Problem description:
Please give back, word for word, only the lines starting at the one containing "ultraluxury rental apartments (302, 1822)" and ending at the one containing "NYC Real Estate (281, 576)" within the material below.

● ● ● ● ● ● ●

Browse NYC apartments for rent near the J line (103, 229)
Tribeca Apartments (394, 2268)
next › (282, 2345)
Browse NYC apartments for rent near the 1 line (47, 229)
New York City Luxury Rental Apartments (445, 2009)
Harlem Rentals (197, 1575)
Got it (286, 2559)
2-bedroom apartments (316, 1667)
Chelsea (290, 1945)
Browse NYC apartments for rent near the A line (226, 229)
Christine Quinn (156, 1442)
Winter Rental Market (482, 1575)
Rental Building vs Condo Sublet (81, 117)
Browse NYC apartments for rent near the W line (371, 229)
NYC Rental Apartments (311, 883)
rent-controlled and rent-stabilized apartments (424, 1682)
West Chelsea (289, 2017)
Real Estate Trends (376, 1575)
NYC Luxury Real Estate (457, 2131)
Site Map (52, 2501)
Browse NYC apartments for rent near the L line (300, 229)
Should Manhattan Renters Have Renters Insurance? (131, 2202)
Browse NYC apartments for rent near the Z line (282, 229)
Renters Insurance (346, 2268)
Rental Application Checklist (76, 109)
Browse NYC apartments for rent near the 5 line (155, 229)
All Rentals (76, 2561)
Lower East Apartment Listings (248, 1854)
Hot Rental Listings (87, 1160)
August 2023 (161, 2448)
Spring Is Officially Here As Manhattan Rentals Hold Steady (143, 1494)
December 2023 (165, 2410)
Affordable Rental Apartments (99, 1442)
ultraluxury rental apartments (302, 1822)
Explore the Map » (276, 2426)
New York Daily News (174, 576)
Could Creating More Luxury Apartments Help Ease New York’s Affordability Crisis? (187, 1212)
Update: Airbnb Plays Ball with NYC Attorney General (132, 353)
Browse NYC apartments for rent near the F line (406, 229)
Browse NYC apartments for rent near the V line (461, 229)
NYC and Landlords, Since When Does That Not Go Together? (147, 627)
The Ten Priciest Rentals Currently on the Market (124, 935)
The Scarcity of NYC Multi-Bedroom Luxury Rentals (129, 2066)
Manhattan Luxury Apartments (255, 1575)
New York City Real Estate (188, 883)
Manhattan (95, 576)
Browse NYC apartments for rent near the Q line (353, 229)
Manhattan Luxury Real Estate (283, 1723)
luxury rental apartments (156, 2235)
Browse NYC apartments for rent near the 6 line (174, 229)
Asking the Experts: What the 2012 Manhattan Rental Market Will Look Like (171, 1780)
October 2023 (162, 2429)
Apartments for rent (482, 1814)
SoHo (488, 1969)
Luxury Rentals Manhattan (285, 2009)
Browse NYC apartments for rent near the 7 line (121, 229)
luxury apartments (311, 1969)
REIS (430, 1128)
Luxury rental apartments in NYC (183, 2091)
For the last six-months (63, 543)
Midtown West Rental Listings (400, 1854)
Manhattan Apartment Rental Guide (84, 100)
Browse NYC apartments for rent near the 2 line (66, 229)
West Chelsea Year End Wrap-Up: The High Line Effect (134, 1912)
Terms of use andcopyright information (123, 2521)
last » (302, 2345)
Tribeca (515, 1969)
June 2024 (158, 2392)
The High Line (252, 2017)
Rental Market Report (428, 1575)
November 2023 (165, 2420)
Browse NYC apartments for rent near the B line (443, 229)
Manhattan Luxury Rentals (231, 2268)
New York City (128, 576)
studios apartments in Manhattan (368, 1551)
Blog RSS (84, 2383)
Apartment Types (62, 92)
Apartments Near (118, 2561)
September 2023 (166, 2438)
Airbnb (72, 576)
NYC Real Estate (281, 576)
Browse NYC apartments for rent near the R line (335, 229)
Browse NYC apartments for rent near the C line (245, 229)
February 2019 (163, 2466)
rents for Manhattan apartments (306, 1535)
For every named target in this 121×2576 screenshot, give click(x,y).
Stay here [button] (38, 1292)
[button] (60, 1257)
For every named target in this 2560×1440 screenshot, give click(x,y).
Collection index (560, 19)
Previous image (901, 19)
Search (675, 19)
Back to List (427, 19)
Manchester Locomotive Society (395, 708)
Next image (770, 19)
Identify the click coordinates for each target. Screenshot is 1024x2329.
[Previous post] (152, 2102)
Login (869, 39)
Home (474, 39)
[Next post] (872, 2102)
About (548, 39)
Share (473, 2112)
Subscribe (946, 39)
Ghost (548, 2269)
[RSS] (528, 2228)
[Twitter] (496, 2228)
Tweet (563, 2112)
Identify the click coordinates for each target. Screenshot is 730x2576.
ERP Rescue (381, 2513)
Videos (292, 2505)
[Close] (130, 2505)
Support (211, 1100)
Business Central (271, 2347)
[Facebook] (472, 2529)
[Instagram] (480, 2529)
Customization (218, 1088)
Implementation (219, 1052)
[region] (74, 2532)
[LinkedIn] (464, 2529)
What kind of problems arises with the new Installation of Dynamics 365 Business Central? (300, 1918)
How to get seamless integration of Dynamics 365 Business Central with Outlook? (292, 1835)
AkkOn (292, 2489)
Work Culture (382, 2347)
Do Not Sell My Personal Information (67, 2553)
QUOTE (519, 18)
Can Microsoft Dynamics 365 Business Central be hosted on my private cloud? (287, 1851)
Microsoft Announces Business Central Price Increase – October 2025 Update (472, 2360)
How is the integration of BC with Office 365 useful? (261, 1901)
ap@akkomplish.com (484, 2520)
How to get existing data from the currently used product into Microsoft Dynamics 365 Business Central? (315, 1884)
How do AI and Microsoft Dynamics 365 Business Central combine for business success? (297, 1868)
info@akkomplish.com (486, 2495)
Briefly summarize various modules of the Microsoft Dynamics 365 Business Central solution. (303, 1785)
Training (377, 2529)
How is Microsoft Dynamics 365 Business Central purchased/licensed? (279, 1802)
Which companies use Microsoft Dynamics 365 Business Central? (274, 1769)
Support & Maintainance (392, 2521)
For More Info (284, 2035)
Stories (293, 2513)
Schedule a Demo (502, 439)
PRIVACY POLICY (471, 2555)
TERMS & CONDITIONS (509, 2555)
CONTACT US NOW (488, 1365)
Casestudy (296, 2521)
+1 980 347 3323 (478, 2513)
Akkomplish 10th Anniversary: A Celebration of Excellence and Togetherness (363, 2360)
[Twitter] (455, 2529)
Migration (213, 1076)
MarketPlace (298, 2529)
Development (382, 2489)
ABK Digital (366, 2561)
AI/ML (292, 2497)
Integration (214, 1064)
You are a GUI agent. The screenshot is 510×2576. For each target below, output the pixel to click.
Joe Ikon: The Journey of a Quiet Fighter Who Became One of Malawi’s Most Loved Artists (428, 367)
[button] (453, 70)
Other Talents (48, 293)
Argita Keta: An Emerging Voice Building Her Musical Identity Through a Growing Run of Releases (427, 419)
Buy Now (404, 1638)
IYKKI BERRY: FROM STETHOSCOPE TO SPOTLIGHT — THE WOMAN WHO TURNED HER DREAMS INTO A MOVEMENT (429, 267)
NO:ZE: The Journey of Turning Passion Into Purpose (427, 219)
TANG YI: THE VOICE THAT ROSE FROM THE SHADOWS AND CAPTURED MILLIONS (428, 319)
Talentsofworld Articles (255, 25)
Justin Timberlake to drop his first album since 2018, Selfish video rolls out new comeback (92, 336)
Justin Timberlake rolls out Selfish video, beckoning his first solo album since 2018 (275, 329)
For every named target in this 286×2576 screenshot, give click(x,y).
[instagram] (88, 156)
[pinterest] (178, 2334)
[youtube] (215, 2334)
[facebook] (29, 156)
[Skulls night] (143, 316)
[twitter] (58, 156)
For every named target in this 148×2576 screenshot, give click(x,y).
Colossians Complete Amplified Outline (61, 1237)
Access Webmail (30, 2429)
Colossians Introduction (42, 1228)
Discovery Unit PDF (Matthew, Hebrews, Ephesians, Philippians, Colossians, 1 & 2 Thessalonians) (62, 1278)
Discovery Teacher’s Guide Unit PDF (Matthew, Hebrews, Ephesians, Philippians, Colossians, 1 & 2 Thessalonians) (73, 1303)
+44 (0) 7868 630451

● ● ● ● ● ● ●

Output:
ultraluxury rental apartments (302, 1822)
Explore the Map » (276, 2426)
New York Daily News (174, 576)
Could Creating More Luxury Apartments Help Ease New York’s Affordability Crisis? (187, 1212)
Update: Airbnb Plays Ball with NYC Attorney General (132, 353)
Browse NYC apartments for rent near the F line (406, 229)
Browse NYC apartments for rent near the V line (461, 229)
NYC and Landlords, Since When Does That Not Go Together? (147, 627)
The Ten Priciest Rentals Currently on the Market (124, 935)
The Scarcity of NYC Multi-Bedroom Luxury Rentals (129, 2066)
Manhattan Luxury Apartments (255, 1575)
New York City Real Estate (188, 883)
Manhattan (95, 576)
Browse NYC apartments for rent near the Q line (353, 229)
Manhattan Luxury Real Estate (283, 1723)
luxury rental apartments (156, 2235)
Browse NYC apartments for rent near the 6 line (174, 229)
Asking the Experts: What the 2012 Manhattan Rental Market Will Look Like (171, 1780)
October 2023 (162, 2429)
Apartments for rent (482, 1814)
SoHo (488, 1969)
Luxury Rentals Manhattan (285, 2009)
Browse NYC apartments for rent near the 7 line (121, 229)
luxury apartments (311, 1969)
REIS (430, 1128)
Luxury rental apartments in NYC (183, 2091)
For the last six-months (63, 543)
Midtown West Rental Listings (400, 1854)
Manhattan Apartment Rental Guide (84, 100)
Browse NYC apartments for rent near the 2 line (66, 229)
West Chelsea Year End Wrap-Up: The High Line Effect (134, 1912)
Terms of use andcopyright information (123, 2521)
last » (302, 2345)
Tribeca (515, 1969)
June 2024 (158, 2392)
The High Line (252, 2017)
Rental Market Report (428, 1575)
November 2023 (165, 2420)
Browse NYC apartments for rent near the B line (443, 229)
Manhattan Luxury Rentals (231, 2268)
New York City (128, 576)
studios apartments in Manhattan (368, 1551)
Blog RSS (84, 2383)
Apartment Types (62, 92)
Apartments Near (118, 2561)
September 2023 (166, 2438)
Airbnb (72, 576)
NYC Real Estate (281, 576)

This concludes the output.